|
Stats
S+ArrayAnalyzer web seminar (June 22, 2004).
Michael O'Connell and Richard Park gave a nice web seminar on the
S+ArrayAnalyzer, a
software program for analysis of microarray data that is marketed by
Insightful Corporation. This company makes a lot of
very nice software
-
S+, an object oriented
language for statistical analysis,
-
S+SeqTrial, a system
for designing and analyzing group sequential trials,
-
Insightful Miner, data
mining software,
-
Infact, text mining software.
The S+ArrayAnalyzer software is built on the open source Bioconductor project. It remains
faithful to the Bioconductor implementaiton of expression sets and code written for
Bioconductor will work in S+ArrayAnalyzer. S+ArrayAnalyzer adds additional slots, consistent
accessor methods, and a graphical user interface. It also offers Affymetrix API support, and
an SPXML library for graphics.
You can run S+ArrayAnalyzer algorithms within the Spotfire DecisionSite application.
Details are available at
Spotfire
S-PLUS Server Solution [pdf].
The speakers described two experiments. The first experiment looked at granulocyte
differentiation in a series of mice, with measurements at day 0, 1, 2, ..., 6 with four mice
evaluated at each day. The goal was to identify genes that are differentially expressed while
minimizing the number of false positives.

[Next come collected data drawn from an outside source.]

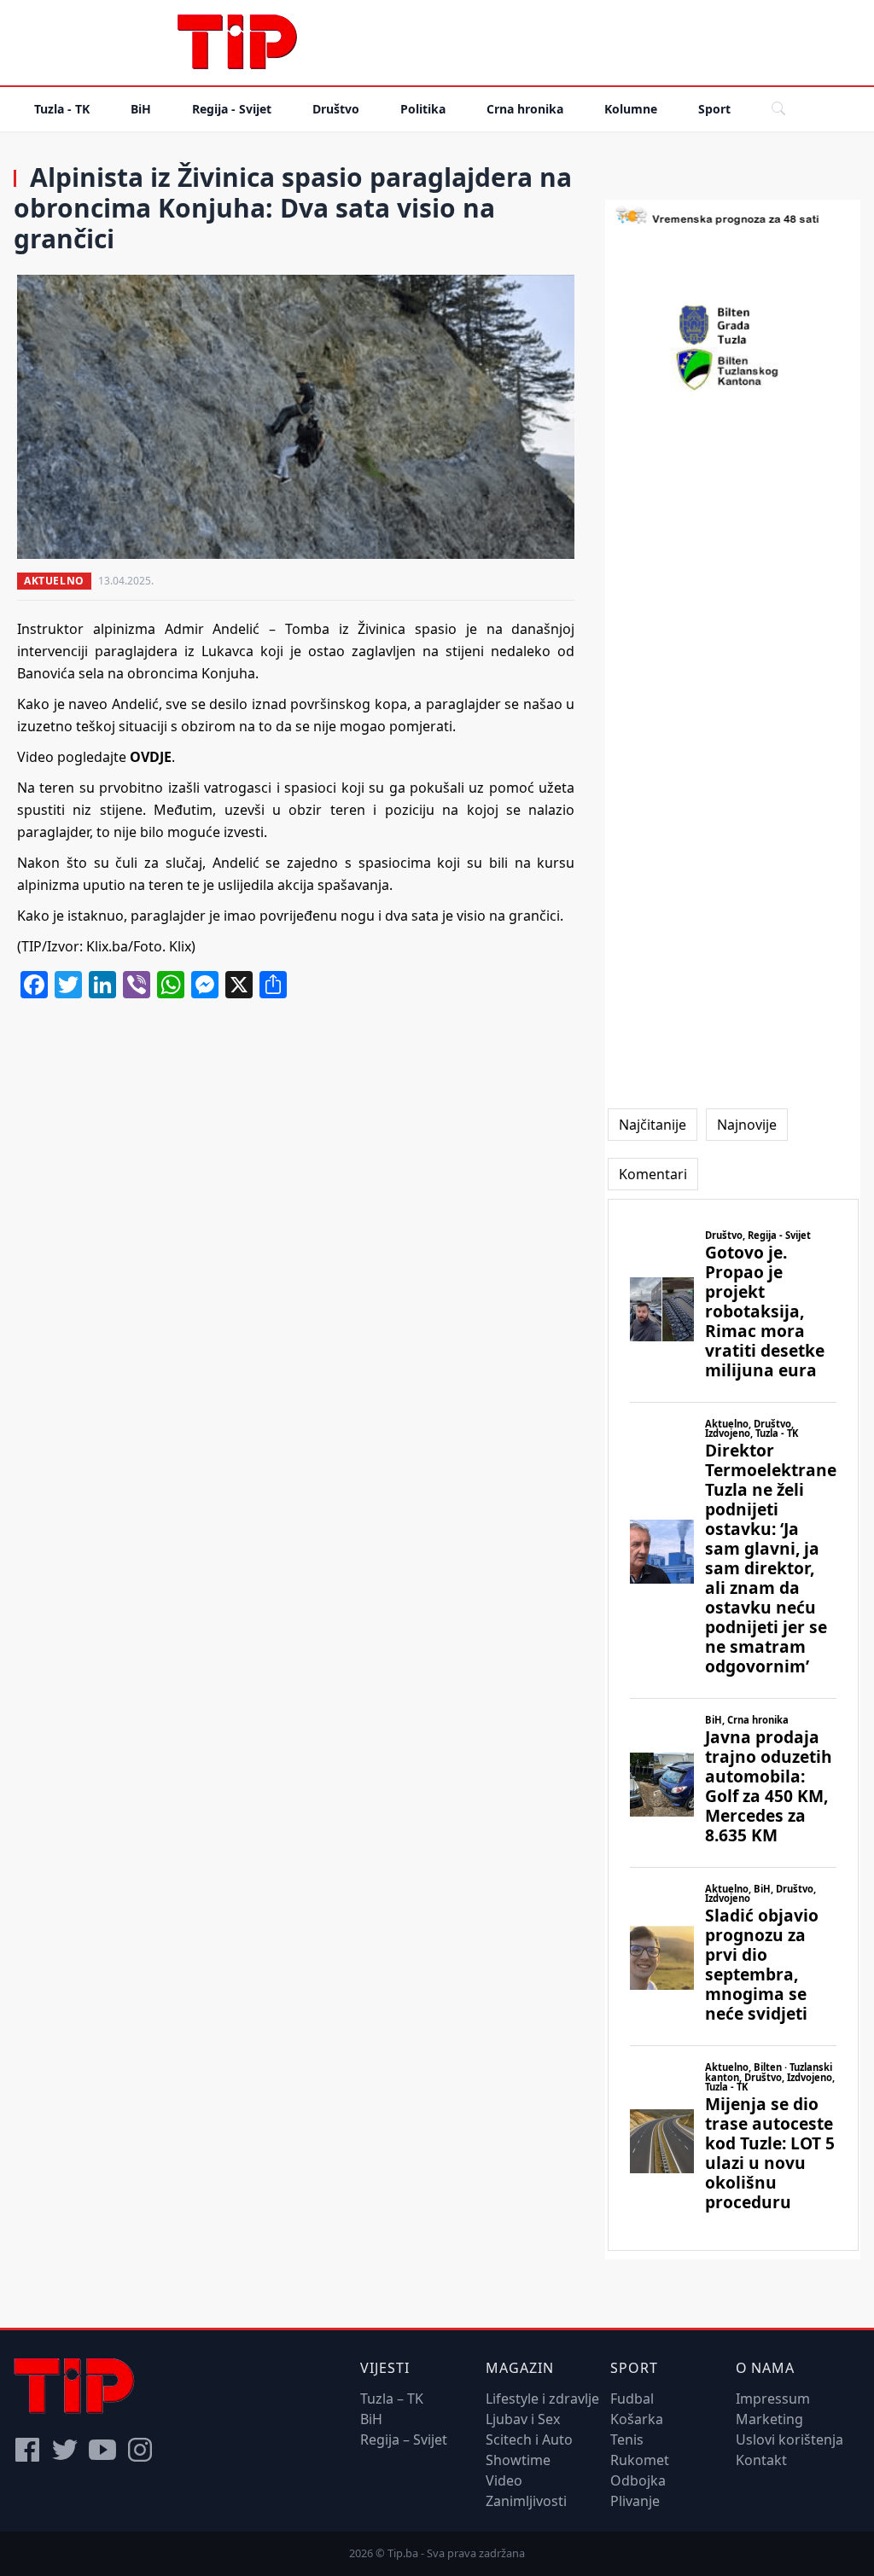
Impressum (773, 2398)
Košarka (636, 2419)
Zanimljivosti (526, 2501)
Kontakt (761, 2460)
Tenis (627, 2439)
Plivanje (635, 2501)
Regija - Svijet (231, 109)
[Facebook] (27, 2449)
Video (504, 2480)
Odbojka (638, 2480)
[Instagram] (140, 2449)
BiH (141, 109)
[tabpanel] (733, 1725)
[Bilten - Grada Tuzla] (733, 325)
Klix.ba (107, 946)
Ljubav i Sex (523, 2419)
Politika (423, 109)
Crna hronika (525, 109)
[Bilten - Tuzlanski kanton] (733, 369)
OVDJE (151, 756)
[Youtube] (102, 2449)
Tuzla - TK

The second experiment looked at young versus old animals in the time 0, 0.5, 1, 2, 4 hours
after surgically induced injury. There were 3 animals of each age at each time point. The
goal was to see the effect of age on recovery.
S+ArrayAnalyzer can read the CEL and CHP formats as well as AADM links used by Affymetrix
chips. It can also read a variety of formats for the two color spotted arrays.
Initial exploratory methods include MvA plots (Bland-Altman plots), box plots, image plots
of spatial expression, and RNA degradation plots. I had not heard about the RNA degradation
plot before. This plot aligns all the Affymetrix probes from the 5' end of the gene to the 3'
end. Since RNA degradation starts at the 5' end, any degradation would appear as a trend in
the plot with lower expression values on the 5' end. A brief description of this plot appears
on page 17 of the
pdf
handout, Introduction to Affymetrix GeneChip Data Analysis, by Han-Ming Wu and the
AffyRNAdeg function in Bioconductor will produce this graph.
Affymetrix chips have a set of Mismatch probes that attempt to adjust for background and
cross hybridization. There are several ways to incorporate the mismatch probes. The approach
used by Affymetrix is called MAS 5 and is described at
Alternative approaches for handling the mismatch probes appear in the following
references:
-
Li C, Wong W (2001). Model-based analysis of oligonucleotide arrays: Expression index
computation and
outlier detection. Proceedings of the National Academy of Science U S A 98:31-36. -
Affymetrix MAS 5 method
-
Irizarry, RA, Hobbs, B, Collin, F, Beazer-Barclay, YD, Antonellis, KJ, Scherf, U, Speed, TP
(2003)
Exploration, Normalization, and Summaries of High Density Oligonucleotide Array Probe Level
Data.
Biostatistics. -
Zhang PDNN
Differential expression is tricky because of the large number of genes tested. To minimize
the number of false positives, you need to use an approach with control of Family Wise Error
Rate. The best known approach is the
Bonferroni correction, but this is very conservative. Alternative to Bonferroni include
-
Holm step-down procedure. Holm, S. (1979). A simple sequentially rejective multiple
test procedure. Scandinavian Journal of Statistics. 6: 65-70. (1979)
-
Hochberg step-down procedure. Hochberg, Y. (1988). A sharper Bonferroni procedure for
multiple tests of significance. Biometrika 75: 800-802.
-
Westfall and Young resampling methods. Westfall, P. H. and Young, S. S. Resampling-based
multiple testing: Examples and methods for p-value adjustment. John Wiley & Sons, 1993.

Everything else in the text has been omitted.